Chronique

Things To Sounds

3

Tobias Meier (as), Yves Theiler (p, Rhodes), David Meier (dms)

Label / Distribution : Wide Ear Records

Si l’album de Things To Sounds s’appelle laconiquement 3, ce n’est pas seulement pour célébrer l’art du trio dans ce qu’il a de radicalement improvisé. Plus prosaïquement, c’est parce qu’il s’agit du troisième album de l’orchestre que les frères Meier animent avec le pianiste Yves Theiler. Un enregistrement urgent, sans coupures inutiles ou découpage en mouvements. « [42:02] », titre de l’unique pièce que les improvisateurs offrent avec une attention de chaque instant, est la durée du concert, donné en Autriche a l’occasion d’un festival. Une construction moins formelle que Organism apparaît, notamment parce que les musiciens semblent déliés de tout type de narration. Une liberté totale qui n’interdit pas des rôles assignés et un esprit collectif qui permet à l’auditeur de lâcher prise.

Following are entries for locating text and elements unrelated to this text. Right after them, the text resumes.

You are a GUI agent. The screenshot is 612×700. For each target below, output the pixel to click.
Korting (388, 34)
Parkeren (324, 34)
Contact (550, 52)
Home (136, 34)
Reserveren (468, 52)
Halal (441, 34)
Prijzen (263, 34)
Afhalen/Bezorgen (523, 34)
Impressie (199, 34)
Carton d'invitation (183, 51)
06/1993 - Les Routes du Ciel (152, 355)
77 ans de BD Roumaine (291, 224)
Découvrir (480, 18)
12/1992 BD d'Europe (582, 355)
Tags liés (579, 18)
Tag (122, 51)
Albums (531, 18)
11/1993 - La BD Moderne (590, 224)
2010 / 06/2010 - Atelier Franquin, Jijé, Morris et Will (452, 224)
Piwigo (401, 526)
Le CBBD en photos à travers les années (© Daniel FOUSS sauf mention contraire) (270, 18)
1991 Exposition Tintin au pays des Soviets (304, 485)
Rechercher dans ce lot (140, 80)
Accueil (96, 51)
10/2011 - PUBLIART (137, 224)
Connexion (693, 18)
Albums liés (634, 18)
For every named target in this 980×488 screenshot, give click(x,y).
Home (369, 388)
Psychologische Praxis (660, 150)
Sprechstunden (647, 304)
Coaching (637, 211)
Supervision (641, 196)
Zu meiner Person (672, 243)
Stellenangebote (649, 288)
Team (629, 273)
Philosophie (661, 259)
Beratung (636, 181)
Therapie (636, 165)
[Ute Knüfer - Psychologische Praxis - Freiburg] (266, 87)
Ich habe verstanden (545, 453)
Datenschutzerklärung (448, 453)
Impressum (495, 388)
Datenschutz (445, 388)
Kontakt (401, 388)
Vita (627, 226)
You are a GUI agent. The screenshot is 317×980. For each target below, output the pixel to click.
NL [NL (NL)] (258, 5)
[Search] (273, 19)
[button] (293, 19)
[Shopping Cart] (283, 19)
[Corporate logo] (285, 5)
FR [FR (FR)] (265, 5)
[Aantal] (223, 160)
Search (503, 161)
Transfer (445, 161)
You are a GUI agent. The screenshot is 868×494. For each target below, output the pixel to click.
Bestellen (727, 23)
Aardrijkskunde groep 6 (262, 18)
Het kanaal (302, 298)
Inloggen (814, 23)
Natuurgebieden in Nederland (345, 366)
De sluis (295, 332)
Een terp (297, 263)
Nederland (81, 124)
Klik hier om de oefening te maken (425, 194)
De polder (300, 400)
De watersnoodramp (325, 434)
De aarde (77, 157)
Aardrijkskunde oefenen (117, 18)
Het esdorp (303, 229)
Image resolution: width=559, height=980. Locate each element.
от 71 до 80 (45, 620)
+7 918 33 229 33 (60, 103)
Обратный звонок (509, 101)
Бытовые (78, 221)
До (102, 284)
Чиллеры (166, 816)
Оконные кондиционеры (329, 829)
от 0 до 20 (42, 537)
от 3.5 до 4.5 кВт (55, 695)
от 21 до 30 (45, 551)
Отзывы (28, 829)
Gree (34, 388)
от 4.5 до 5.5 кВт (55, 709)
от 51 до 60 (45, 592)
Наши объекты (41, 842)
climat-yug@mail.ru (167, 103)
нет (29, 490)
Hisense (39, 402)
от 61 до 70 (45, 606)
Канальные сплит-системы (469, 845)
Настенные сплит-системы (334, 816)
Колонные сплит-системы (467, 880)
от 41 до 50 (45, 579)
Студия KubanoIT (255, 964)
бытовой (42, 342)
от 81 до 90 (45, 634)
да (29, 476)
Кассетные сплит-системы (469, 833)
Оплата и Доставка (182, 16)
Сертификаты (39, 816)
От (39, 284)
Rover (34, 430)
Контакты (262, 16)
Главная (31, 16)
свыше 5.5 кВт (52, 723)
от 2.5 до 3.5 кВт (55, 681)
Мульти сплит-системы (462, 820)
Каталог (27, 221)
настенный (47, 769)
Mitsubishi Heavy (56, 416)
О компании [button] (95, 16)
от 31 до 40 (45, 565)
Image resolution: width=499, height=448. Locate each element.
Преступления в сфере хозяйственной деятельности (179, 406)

Tobias Meier, au saxophone alto, est ainsi toujours sur un fil. Il n’est pas le leader, ce qui serait incongru dans ce genre de formation très égalitaire. C’est néanmoins lui qui s’extrait en premier d’une masse pesante cernée par le silence à force de slaps et de fulgurances acides qui viennent se mêler au bouillonnement à bas bruit des cymbales de son frère. Ça ne l’empêchera pas, à l’orée du deuxième quart du morceau, de soudainement rechercher le cri comme s’il était animé d’une rage incurable. A moins qu’il ne soit la rage en personne. De même, David Meier aux percussions n’est pas nécessairement l’ouragan incarné. Il se met souvent au service de ses compagnons pour mieux infléchir les courbes et pétrir plus aisément la pâte créative de ce champ de sensations sonores en complète évolution. En dépit de l’unicité du concert, on retrouve dans son jeu la démarche résolument cyclique déjà aperçue sur le précédent disque.

Mais la confirmation de cette équipée de jeunes Suisses, c’est le pianiste Yves Theiler. On le sait grand mélodiste, capable de s’immerger dans des climats plus classiques. Ici, il ne se dissout en rien. Il est en absolue fusion avec les Meier. Tellement qu’il disparaît parfois dans les infrabasses de son clavier, dans un martèlement perpétuel qui rend souvent l’atmosphère irrespirable et saturée de vapeur. Comme la lave qui reprend forme à mesure qu’elle cesse de s’embraser, le propos du pianiste change tantôt d’aspect, au point de devenir une nappe électronique qui submerge l’alto et chamboule le continuum de l’improvisation. Sorti sur le label Wide Ear Records, 3 est un disque exigeant mais foncièrement vivant.